Il VRP (voyageur, représentant, placier) è il rappresentante di commercio che, pur operando all’esterno, gode dello statuto di lavoratore subordinato ai sensi degli articoli L. 7311-1 e seguenti del Code du travail, con diritto, tra l’altro, a un’indennità di clientela alla cessazione. Un agente persona fisica che lavori in via esclusiva per un solo preponente, secondo istruzioni stringenti, rischia concretamente la riqualificazione in VRP.
Più in generale, se l’intermediario opera in stato di subordinazione (orari imposti, integrazione stabile nell’organizzazione del preponente, assenza di reale autonomia) il rapporto può essere riqualificato in contratto di lavoro subordinato. Le conseguenze sono pesanti: contributi previdenziali arretrati, sanzioni per travail dissimulé (lavoro dissimulato) e indennità di licenziamento. Il rischio è particolarmente concreto per le strutture commerciali “snelle” gestite direttamente dalla casa madre italiana, dove il confine tra coordinamento e direzione tende a sfumare.
- Tabella comparativa Italia / Francia
Il quadro seguente sintetizza le principali differenze tra i modelli, utile per orientare la scelta prima della negoziazione.
| Profilo | Agente commerciale (FR) | Concessionario / Distributore (FR) | Agente (IT) |
| Fonte | Art. L. 134-1 ss. Code de commerce | Libertà contrattuale (Code civil) | Art. 1742 ss. c.c. + AEC |
| Indennità di fine rapporto | Sì circa 2 anni di provvigioni, senza tetto, d’ordine pubblico | Nessuna automatica (salvo rupture brutale) | Sì, con criteri e massimali AEC |
| Preavviso | Legale: 1–3 mesi | Ragionevole (rupture brutale) | Secondo AEC / contratto |
| Rischio principale | Costo dell’indennità di cessazione | Rupture brutale, giacenze, prodotto | — |
AEC = Accordi Economici Collettivi (Italia).
- Domande frequenti
Possiamo escludere per contratto l’indennità di fine rapporto dell’agente?
No. In Francia il diritto all’indennità è d’ordine pubblico e ogni rinuncia anticipata è nulla. È invece possibile, e spesso preferibile, strutturare il rapporto in modo diverso sin dall’origine , per esempio come distribuzione, valutandone però il diverso profilo di rischio.
Il diritto francese si applica anche se scegliamo la legge italiana?
Le norme francesi sull’indennità dell’agente sono considerate imperative. Per un’attività svolta stabilmente in Francia, la scelta della legge italiana non basta a eludere la protezione minima derivante dalla direttiva 86/653/CEE, come confermato dalla giurisprudenza europea (caso Ingmar). La clausola di legge applicabile va quindi verificata con cura.
Quanto tempo ha l’agente per chiedere l’indennità?

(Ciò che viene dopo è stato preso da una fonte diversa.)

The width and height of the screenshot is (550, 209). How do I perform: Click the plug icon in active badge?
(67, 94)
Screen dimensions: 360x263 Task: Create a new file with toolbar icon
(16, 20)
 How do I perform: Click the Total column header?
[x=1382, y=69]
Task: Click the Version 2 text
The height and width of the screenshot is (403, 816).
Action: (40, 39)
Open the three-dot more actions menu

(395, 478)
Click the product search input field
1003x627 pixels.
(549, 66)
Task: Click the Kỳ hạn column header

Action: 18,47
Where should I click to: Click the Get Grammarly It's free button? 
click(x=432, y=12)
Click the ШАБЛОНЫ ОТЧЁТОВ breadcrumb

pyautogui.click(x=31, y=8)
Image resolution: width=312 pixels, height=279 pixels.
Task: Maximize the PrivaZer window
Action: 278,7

Un anno dalla cessazione del contratto: entro questo termine l’agente deve notificare al preponente l’intenzione di far valere il proprio diritto, a pena di decadenza (art. L. 134-12).
La distribuzione è sempre più conveniente dell’agenzia?
Non necessariamente. Evita l’indennità automatica, ma espone alla rupture brutale e comporta un profilo di rischio diverso (giacenze, responsabilità sul prodotto, gestione della rete). La scelta va fatta caso per caso, in funzione degli obiettivi commerciali e della durata prevista del rapporto.